Pixel coordinate grounding data
Content starts
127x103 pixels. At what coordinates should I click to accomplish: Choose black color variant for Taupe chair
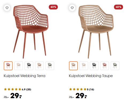(94, 66)
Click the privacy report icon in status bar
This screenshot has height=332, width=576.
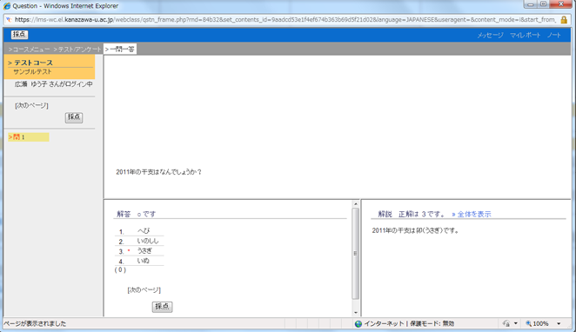(506, 323)
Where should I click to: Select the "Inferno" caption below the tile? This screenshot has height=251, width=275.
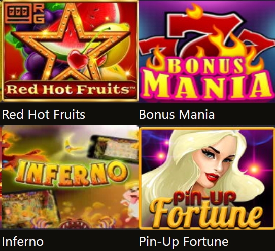(23, 241)
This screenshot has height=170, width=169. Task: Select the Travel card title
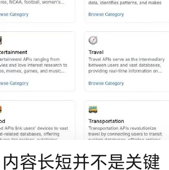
Content ends
When you transcribe the lines above, keep every word exact but leave the pictures behind.

127x103 pixels. At what coordinates should I click to accomplish: Choose black color variant for Taupe chair
(94, 66)
Click the privacy report icon in status bar
This screenshot has height=332, width=576.
(506, 323)
Where should I click to: Select the "Inferno" caption below the tile? This screenshot has height=251, width=275.
(23, 241)
This screenshot has height=170, width=169. Task: Select the Travel card title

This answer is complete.